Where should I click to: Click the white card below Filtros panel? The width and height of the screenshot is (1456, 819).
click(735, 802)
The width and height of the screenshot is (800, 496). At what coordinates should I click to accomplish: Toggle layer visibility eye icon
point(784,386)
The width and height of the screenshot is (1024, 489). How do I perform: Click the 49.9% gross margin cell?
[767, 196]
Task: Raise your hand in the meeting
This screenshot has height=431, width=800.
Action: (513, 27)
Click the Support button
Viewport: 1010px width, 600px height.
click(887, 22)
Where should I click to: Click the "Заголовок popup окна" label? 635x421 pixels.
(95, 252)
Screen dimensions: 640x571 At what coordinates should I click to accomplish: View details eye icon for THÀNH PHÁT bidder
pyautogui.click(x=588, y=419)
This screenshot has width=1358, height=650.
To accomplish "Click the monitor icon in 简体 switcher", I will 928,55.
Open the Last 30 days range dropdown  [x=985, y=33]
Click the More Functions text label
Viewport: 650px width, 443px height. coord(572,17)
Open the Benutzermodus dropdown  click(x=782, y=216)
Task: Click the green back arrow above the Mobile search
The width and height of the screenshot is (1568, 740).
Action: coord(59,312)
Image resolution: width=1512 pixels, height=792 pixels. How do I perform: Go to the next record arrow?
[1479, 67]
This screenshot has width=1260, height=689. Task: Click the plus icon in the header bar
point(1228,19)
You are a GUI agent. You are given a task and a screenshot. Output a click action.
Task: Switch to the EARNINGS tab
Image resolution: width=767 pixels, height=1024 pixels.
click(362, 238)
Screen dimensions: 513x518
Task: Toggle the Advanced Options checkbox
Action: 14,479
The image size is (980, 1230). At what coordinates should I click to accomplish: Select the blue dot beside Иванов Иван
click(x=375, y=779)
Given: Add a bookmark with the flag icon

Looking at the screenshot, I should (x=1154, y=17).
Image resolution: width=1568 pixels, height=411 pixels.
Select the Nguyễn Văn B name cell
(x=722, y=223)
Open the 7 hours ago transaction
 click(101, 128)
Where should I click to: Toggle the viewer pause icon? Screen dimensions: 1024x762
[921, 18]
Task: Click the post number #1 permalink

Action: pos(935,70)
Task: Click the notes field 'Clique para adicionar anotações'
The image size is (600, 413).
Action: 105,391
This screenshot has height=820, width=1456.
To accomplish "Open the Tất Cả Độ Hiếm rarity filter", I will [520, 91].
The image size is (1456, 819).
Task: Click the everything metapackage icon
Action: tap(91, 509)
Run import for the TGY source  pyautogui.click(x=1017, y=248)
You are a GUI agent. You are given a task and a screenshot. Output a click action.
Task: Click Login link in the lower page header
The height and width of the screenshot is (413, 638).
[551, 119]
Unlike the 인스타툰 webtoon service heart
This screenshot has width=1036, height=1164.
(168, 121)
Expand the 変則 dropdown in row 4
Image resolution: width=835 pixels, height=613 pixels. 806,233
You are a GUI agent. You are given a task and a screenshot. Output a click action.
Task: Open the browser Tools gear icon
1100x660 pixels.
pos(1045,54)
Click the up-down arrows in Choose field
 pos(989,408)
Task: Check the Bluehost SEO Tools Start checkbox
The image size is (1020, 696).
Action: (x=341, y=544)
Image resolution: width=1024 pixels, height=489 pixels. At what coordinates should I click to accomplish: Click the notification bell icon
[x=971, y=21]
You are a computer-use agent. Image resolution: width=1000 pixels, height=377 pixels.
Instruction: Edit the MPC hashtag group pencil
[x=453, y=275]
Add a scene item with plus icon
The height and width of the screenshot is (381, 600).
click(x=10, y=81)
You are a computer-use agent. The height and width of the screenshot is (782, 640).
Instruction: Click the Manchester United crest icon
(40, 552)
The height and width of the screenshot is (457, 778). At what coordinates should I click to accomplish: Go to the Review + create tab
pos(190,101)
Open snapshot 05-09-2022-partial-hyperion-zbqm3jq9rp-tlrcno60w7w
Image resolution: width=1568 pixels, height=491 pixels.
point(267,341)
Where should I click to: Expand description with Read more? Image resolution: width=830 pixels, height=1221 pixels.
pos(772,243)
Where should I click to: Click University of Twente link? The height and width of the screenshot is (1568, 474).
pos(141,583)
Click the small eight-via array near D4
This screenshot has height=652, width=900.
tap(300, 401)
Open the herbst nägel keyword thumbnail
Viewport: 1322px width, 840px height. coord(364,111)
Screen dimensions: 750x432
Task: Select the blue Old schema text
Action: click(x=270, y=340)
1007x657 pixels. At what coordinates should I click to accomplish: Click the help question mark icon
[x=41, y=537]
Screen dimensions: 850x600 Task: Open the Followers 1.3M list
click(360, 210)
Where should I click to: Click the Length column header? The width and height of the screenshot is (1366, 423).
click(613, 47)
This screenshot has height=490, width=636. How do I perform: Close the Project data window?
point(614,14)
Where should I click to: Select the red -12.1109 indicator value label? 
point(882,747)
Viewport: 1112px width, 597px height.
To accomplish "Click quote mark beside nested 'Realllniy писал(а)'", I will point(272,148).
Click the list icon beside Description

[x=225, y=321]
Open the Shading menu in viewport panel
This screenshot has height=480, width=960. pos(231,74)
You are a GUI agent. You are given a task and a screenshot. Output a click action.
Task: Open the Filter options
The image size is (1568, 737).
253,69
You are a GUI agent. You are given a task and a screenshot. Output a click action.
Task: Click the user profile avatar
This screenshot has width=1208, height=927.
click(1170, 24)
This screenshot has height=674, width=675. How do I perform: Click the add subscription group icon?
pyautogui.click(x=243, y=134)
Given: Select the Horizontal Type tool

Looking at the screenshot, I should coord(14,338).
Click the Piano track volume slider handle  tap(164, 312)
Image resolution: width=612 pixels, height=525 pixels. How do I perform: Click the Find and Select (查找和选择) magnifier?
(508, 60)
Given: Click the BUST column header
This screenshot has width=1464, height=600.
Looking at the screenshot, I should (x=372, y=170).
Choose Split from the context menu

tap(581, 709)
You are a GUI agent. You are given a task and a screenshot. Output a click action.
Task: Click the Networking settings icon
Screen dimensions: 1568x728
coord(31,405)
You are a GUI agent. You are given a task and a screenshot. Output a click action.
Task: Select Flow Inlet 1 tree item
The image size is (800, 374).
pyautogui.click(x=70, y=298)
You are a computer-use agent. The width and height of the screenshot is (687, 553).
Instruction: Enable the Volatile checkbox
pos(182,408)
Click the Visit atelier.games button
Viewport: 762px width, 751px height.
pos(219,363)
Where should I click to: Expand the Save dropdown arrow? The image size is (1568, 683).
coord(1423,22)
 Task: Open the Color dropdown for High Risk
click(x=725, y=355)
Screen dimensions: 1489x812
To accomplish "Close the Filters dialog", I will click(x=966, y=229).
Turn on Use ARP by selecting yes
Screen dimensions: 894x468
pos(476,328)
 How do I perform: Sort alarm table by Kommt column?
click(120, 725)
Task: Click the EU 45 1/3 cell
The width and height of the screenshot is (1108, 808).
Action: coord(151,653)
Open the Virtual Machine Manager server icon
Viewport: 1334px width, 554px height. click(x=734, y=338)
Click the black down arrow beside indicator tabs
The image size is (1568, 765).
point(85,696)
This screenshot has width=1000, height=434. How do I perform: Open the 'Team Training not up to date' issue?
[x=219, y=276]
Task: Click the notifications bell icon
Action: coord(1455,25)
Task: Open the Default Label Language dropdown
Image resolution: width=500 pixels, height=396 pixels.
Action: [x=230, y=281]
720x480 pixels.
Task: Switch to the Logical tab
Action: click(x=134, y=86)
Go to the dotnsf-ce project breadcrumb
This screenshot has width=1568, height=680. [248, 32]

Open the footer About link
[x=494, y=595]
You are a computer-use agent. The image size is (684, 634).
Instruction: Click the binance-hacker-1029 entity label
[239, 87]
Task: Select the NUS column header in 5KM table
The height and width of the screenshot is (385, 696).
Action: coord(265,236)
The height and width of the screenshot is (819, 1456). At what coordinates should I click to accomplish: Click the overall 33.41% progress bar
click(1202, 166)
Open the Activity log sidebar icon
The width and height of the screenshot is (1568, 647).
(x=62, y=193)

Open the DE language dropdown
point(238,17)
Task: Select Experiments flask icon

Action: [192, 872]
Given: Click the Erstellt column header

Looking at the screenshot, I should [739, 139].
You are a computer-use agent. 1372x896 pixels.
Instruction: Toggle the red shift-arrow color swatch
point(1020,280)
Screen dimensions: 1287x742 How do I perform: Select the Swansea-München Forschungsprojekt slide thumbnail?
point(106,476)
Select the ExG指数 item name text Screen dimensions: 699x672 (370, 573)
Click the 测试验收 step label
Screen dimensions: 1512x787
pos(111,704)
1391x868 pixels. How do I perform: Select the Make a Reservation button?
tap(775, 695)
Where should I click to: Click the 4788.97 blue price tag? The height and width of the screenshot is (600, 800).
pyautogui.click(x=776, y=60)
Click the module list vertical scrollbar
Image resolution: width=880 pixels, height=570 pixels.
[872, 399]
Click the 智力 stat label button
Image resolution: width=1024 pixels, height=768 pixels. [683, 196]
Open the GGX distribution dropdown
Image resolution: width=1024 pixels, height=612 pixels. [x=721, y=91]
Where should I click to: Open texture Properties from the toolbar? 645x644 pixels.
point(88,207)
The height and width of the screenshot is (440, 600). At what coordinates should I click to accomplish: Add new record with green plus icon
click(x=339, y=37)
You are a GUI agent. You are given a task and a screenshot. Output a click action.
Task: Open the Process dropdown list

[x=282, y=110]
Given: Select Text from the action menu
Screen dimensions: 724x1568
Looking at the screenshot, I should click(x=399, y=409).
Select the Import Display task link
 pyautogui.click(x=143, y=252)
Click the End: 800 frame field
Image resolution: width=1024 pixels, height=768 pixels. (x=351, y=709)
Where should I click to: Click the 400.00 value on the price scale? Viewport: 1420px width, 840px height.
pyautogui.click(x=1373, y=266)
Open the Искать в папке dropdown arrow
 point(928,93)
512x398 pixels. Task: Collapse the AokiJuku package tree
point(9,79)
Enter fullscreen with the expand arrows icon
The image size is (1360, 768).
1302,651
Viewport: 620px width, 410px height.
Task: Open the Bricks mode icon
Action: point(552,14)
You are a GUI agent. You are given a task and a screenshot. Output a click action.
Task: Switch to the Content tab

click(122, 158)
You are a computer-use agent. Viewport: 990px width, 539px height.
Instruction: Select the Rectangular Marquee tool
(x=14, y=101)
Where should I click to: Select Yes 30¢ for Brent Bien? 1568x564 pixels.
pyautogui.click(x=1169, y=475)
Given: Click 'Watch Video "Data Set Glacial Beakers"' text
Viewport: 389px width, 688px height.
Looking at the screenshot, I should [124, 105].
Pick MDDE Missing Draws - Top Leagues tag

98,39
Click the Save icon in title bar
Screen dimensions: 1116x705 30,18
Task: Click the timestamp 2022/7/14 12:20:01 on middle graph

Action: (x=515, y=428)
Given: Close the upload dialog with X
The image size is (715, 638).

--- --- ---

-- About this exercise --
Within the material, how many lines hold the string "dialog"? Give the number by itself.

-- Exercise answer --
2